### Problem requirements
Please go through the records below and return every line holding the word "info".

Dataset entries
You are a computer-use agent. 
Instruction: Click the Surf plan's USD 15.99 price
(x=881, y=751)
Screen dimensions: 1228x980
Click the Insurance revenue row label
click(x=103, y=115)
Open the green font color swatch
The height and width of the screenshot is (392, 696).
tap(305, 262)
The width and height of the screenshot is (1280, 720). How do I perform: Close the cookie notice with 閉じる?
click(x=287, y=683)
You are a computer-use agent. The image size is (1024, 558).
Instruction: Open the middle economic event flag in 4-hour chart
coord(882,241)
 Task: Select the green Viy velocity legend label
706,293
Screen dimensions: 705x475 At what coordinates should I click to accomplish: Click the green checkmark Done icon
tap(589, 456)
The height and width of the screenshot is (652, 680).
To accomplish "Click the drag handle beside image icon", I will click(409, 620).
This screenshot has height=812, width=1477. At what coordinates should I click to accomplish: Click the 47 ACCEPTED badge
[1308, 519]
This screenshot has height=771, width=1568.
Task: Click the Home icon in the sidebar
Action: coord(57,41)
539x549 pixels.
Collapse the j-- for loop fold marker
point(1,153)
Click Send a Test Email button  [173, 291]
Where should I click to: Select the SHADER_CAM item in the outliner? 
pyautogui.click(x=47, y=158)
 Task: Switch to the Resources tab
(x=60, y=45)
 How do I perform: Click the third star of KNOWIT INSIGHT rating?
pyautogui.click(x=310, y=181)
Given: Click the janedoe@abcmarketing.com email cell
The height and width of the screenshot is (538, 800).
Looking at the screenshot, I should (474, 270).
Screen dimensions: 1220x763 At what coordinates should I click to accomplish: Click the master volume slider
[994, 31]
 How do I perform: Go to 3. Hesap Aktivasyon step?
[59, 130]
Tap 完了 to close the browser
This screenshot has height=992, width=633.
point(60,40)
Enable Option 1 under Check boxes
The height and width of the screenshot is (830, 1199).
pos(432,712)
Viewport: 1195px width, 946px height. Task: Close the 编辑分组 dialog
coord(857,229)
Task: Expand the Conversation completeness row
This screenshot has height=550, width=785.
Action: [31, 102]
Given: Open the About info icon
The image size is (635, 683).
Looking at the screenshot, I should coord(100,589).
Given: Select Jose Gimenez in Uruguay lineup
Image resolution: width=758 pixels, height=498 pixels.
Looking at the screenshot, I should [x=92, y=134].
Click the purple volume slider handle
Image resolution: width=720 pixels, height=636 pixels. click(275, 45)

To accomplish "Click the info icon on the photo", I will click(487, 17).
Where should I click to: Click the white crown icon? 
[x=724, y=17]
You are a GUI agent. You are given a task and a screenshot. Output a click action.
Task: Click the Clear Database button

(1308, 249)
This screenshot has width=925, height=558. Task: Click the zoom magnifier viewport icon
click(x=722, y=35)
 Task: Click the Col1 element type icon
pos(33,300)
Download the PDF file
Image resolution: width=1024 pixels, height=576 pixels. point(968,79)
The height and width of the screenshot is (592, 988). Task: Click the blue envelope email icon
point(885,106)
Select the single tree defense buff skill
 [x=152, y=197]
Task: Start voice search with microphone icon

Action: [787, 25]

### Solution to this exercise
Given: Open the About info icon
To accomplish "Click the info icon on the photo", I will click(487, 17).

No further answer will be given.